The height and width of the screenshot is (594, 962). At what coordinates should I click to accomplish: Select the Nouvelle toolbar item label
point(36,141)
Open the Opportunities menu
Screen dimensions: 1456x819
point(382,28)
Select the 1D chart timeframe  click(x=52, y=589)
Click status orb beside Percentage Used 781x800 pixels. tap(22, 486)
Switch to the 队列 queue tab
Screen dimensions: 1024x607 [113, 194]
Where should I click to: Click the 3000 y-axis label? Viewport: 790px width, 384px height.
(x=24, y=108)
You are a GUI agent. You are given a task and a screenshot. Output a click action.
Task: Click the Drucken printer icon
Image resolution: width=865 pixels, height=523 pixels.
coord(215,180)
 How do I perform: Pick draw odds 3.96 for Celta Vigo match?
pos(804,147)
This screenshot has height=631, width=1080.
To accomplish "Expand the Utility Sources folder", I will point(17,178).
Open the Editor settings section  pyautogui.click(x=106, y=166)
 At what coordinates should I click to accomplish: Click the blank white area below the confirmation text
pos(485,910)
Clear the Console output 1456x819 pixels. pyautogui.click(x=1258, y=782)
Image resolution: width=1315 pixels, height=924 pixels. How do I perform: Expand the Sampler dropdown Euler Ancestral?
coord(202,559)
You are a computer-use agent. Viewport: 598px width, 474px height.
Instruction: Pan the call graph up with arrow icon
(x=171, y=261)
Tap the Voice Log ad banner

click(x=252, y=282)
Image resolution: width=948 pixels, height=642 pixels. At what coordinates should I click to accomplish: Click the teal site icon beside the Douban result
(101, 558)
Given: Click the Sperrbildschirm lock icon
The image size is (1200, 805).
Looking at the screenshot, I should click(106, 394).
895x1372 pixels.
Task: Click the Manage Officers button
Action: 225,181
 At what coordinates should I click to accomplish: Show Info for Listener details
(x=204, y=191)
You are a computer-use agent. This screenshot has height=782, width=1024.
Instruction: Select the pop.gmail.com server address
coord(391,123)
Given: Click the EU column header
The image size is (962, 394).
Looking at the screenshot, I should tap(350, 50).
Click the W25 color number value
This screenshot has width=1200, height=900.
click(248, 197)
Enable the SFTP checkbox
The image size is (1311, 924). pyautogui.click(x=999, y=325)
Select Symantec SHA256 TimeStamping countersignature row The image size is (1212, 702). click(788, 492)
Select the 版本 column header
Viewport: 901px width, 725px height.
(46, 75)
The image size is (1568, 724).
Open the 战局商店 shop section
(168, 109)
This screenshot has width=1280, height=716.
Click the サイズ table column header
------------------------------------------------
(Task requirements): From the material above, please return each line containing "computer".

(Answer to this problem):
You are a computer-use agent. Viewport: 598px width, 474px height.
You are a computer-use agent. This screenshot has height=782, width=1024.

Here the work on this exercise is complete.